# Weekend Jumbo Perch Action.... Awesome!



## Slayingm (May 8, 2005)

Although the bite was a tad slower then normal the groups of folks I had out Sat and yesterday were all able to catch perch that aveaged in the 10'' range with lots of fish in the 12 and some even 13''. Sharing some leading edge finesse tactics and dropping down to 2lb leads made the difference. Remember when things go slow out there.... SLOW DOWN your presentation and experiment...with some practice you can turn negative Jumbo's into hitting your bait. Here is a couple of pics from yesterday.




























Good luck and be safe out there....its really slippery! 

Good luck... Greg.

ProFISH'nt Angling Services <'(((><
http://www.Profishntanglingservices.com 
'Exciting Professional Guided Ice Fishing Adventures'

Proud Sponsor of iGreatlakes.com Sportsman Forums


----------



## ParmaBass (Apr 11, 2004)

Where were you at?


----------



## chuckie (Nov 12, 2004)

looks like madison(wisc.!)


----------



## Lewzer (Apr 5, 2004)

Looks like Ontario Canada. Also looks like he was fishing a nuclear power plant discharge. Those suckers are glowing yellow!


----------



## Fishinfreak (Oct 12, 2004)

I would say Lake Simcoe in Canada.Those guys love those argos also.Nice perch


----------



## Reel Thing (Apr 5, 2004)

Nice fish I would say its Simcoe

geowol


----------



## Steelhauler (Apr 7, 2004)

I know for a fact that it's Simcoe. But I'm cheating, I saw Slayingm's post on another site. Good Job on the Perch.


----------



## ParmaBass (Apr 11, 2004)

Man those are some yellow Perch, didn't notice that the first time I looked!


----------



## Slayingm (May 8, 2005)

ParmaBass said:


> Where were you at?


You guys are good!! and yes it is Simcoe. I had a group from New York out yesterday and again we got into some really beauties :B I am truly blessed to be so close to and regularly fish this world-class fishery. 

ParmaBass..... this lake is also a awesome LM and SM fishery..... here is a shot a a couple I got in a tourny this past summer.









Also, here are some real Pig Perch I got once the ice left....









Take care all and Good Fish'n...... Greg.

ProFISH'nt Angling Services <'(((><
http://www.Profishntanglingservices.com 
'Exciting Professional Guided Ice Fishing Adventures'

Proud Sponsor of iGreatlakes.com Sportsman Forums


----------



## krustydawg (Apr 26, 2004)

Greg,
What area of Simcoe do you fsih out of ? I will be up Feb. 2nd, probably be hitting the ice off of Roches Point. Would be nice to hook up with some fellow OGF members. Nice pic's !

Krustydawg


----------



## Reel Thing (Apr 5, 2004)

Here you go Krusty
He has a little more info on this post
http://www.michigan-sportsman.com/forum/showthread.php?t=124620

Wish I could meet up with you guys but need to do the work thing in the UK that week
Hopefully I'll be able to get some info from you to go up around the 2nd week of Feb.
Good Luck
Geowol


----------



## Slayingm (May 8, 2005)

Hi KD.... I have been working the flats in 30+ ft of water between Beaverton and Pt. Bolster and keep moving to stay on the better schools of fish. This area will produce well through the entire season.

Good luck... Greg.

ProFISH'nt Angling Services <'(((><
http://www.Profishntanglingservices.com 
'Exciting Professional Guided Ice Fishing Adventures'

Proud Sponsor of iGreatlakes.com Sportsman Forums


----------



## krustydawg (Apr 26, 2004)

Thanks for the update fella's. I can't wait to get back on the ice in a couple of weeks. I will post when I get back Geowol. Thanks again.

Krustydawg


----------



## FSHNERIE (Mar 5, 2005)

Nice......Congrats....Looks tooo cold for mee tho..


----------



## Bigbass101 (Feb 6, 2006)

Those are some dandy Smallmouth, and awesome Perch. 

Congrats.


----------

........

**What the exercise asks:** Please explain, in one to three sentences, why the guide in the perch thread keeps moving while fishing the flats between Beaverton and Pt. Bolster.

**Stored data:**
........

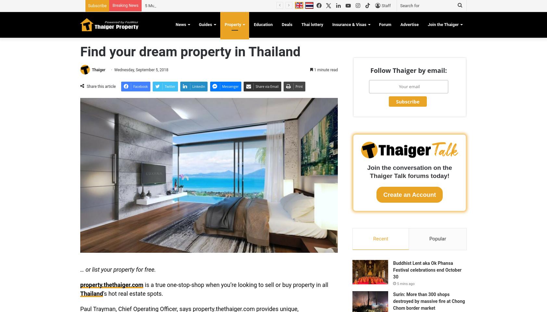 This screenshot has height=312, width=547. I want to click on 'Facebook', so click(133, 86).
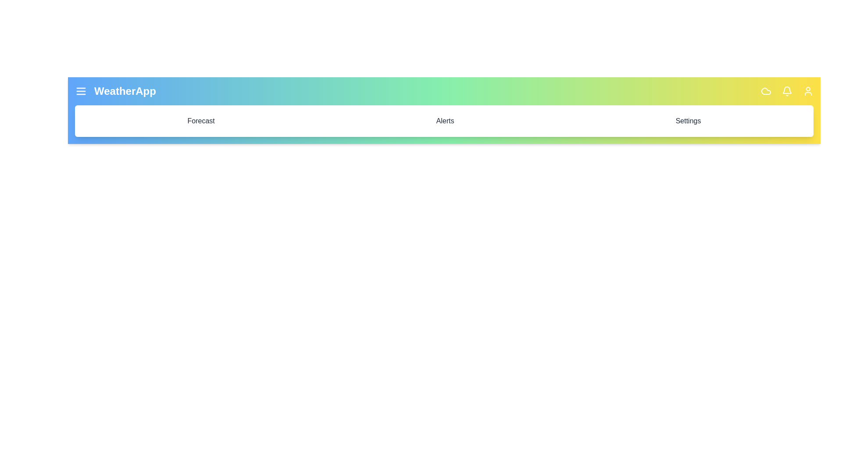  What do you see at coordinates (787, 91) in the screenshot?
I see `the Bell icon in the WeatherAppBar` at bounding box center [787, 91].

........

**Task output:** The guide keeps moving to stay on the better schools of fish. This happens on flats in 30+ feet of water, an area said to produce well through the entire season.